H.D.C. : Il est vrai que l'équipe Cofidis fait un bon début de saison. Nous sommes nombreux à avoir de bonnes sensations en ce moment. C'est de bonne augure pour dimanche. Nous commençons à faire partie des grosses équipes de classiques. C'est la stratégie qui avait été mise en place par les directeurs sportifs de Cofidis. Il est donc important pour nous d'être en forme à cette période de l'année
Mercredi, vous avez eu l'occasion d'utiliser votre bonne pointe de vitesse. Dimanche, les choses seront différentes : Il faudra aller au charbon et tenir un rôle d'équipier. Le jeu de l'équipe sera t-il d'envoyer des éclaireurs, vous y compris ?
H.D.C. : Oui, j'aurais un rôle d'équipier dimanche. Nous n'avons pas encore effectué la réunion d'avant-course, mais l'objectif sera de prendre l'échappée de début de course. Si je n'en fais pas partie, il faudra accompagner Nick Nuyens le plus loin possible. Dans le final, on verra s'il reste des forces pour faire réaliser chose de bien pour l'équipe Cofidis.
Votre équipe ne veux donc pas subir le poids de la course.
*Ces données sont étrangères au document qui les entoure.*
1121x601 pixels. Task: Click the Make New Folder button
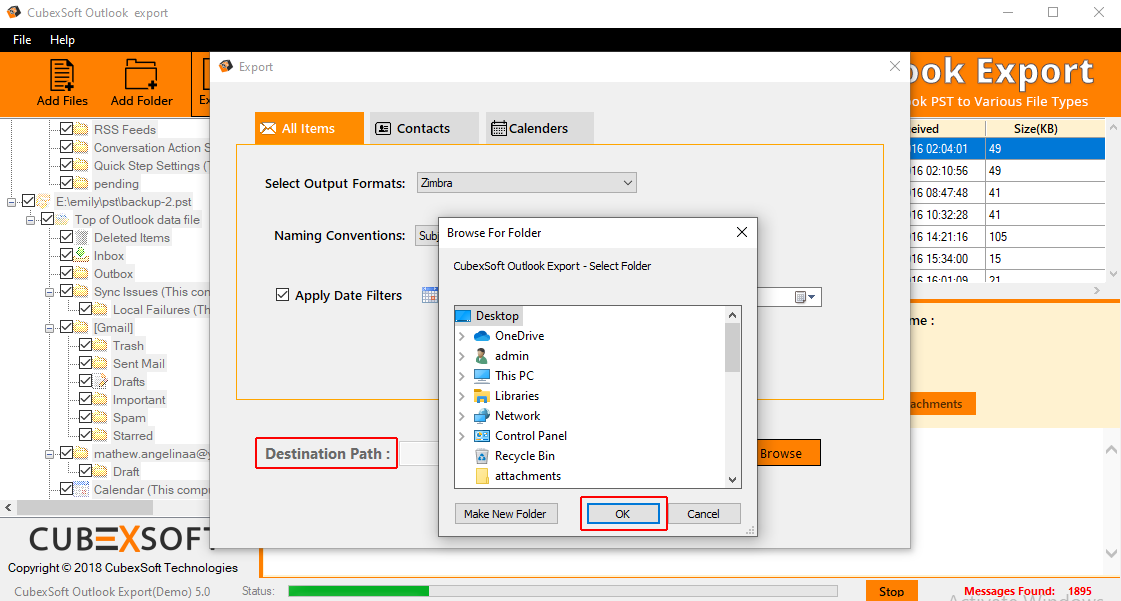click(x=505, y=514)
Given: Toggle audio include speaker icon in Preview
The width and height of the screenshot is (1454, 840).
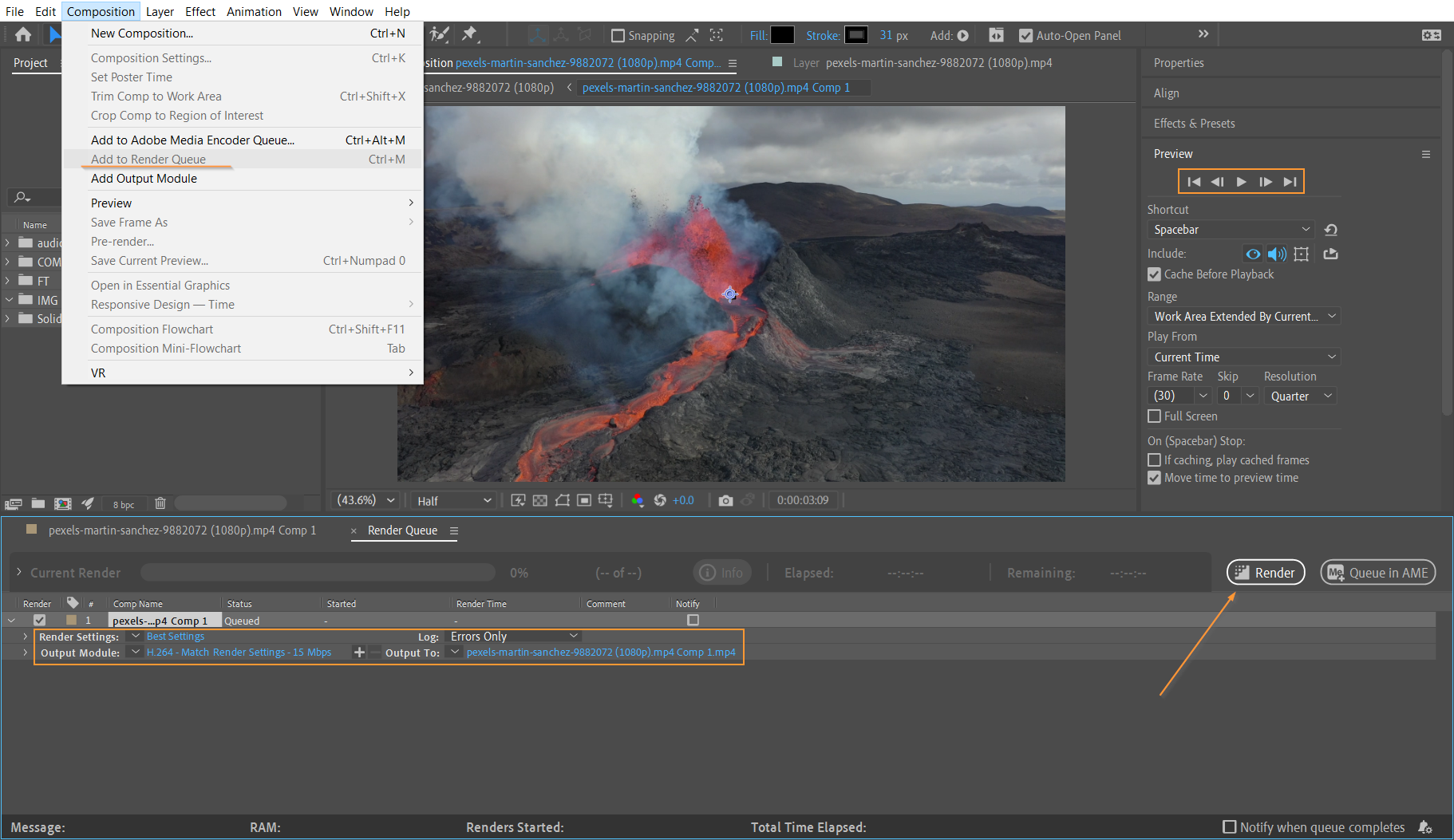Looking at the screenshot, I should [1277, 254].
Mais y a t-il une formation rivale qui voudra se charger de cette tâche ?
H.D.C. : Cela va être certainement très tactique entre 4-5 grosses équipes. Si nous sommes devant, et qu'une formation comme celle de la Quickstep n'est pas représentée, elle voudra aller nous chercher. La bonne échappée va donc être très longue à se dessiner, après une période où nous allons nous épier et regarder ce que font les autres pour essayer de les piéger.
Vous allez travailler pour trois coureurs qui sont de véritables spécialistes : Nick Nuyens, Staff Scheirlinckx et Frank Hoj. Nuyens sera donc le coureur protégé ?
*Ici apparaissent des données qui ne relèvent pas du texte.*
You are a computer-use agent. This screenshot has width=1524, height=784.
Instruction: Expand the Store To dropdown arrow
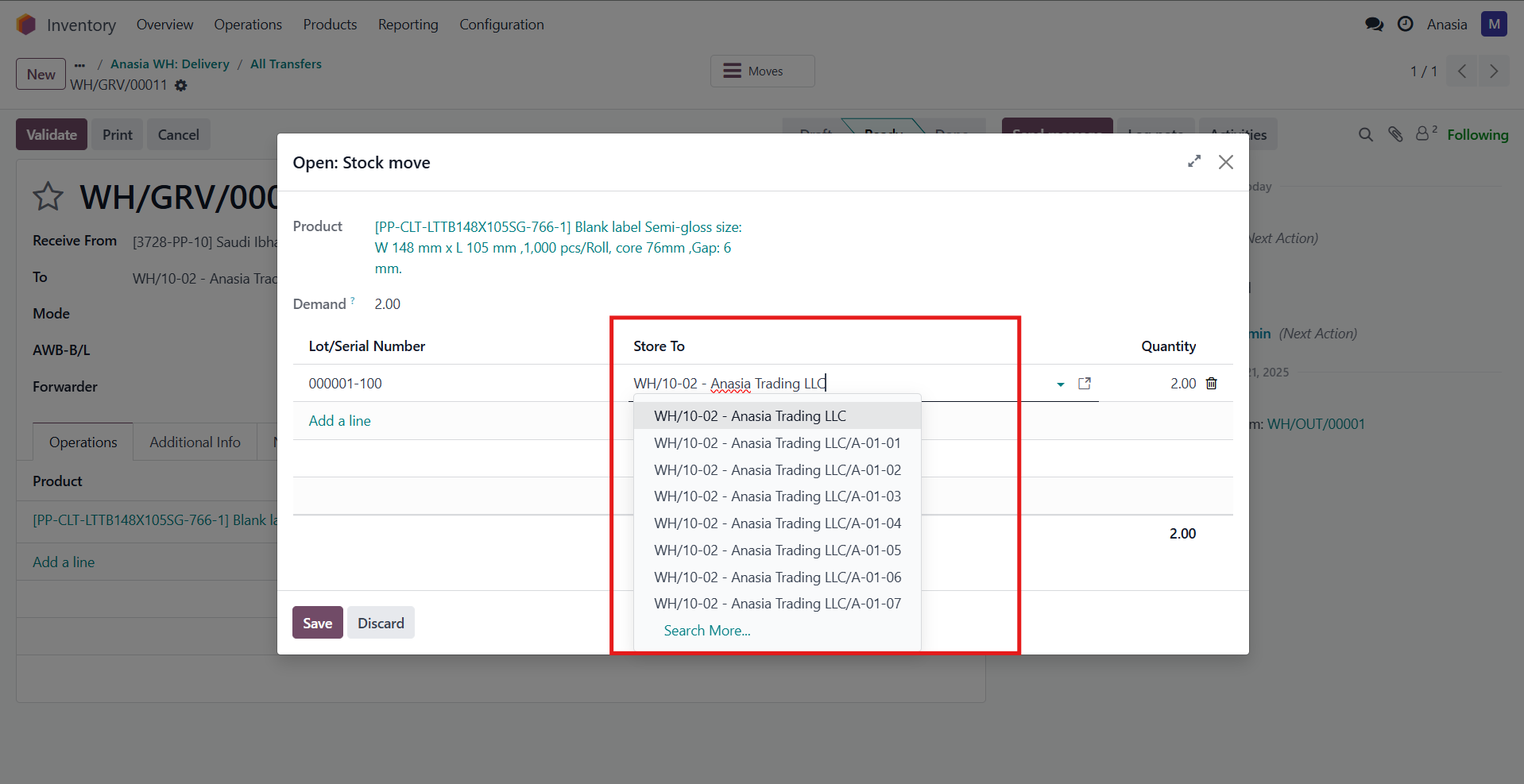(1060, 384)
H.D.C. : Il sera en effet le leader à part entière, même si Frank Hoj et Staff Scheirlinckx sont deux bonnes cartes pour être présent dans le final. Il est notre atout numéro un. Il a terminé deuxième aux Flandres, et quand on est capable de réaliser cette performance, c'est que l'on peut l'emporter à Roubaix.
Quel regard portez-vous sur les chances françaises, alors que votre équipe possède trois leaders étrangers ?
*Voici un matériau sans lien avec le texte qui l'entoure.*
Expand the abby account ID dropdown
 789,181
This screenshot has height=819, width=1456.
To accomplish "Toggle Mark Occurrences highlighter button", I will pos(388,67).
H.D.C. : Nous n'avons de grands leaders, hormis peut-être Fréderic Guesdon qui peut faire quelque chose sur cette course. Nous aurions pu en avoir un avec Sylvain Chavanel. C'est une course qui peut lui convenir. Mais les dirigeants de l'équipe en ont décidé autrement. Mais nous ne nous focalisons pas sur la nationalité des coureurs. Notre groupe est soudé et l'objectif, c'est qu'un Cofidis l'emporte, et n'importe lequel.
Dans le futur, Paris-Roubaix est-elle la course dans laquelle vous voulez briller ?
H.D.C. : Pour l'instant, je m'attache à essayer de briller sur des épreuves de mon niveau comme les Coupe de France, où sur des courses comme Gent-Wevelgem, où le kilométrage est moins important que sur les grandes classiques. Mais je sens bien que petit à petit, je progresse. Alors pourquoi pas d'ici 2/3 ans être dans le final d'une course comme Paris-Roubaix. Et ma petite pointe de vitesse pourra me permettre dans le futur que réaliser de bonnes choses, particulièrement sur les courses d'un jour.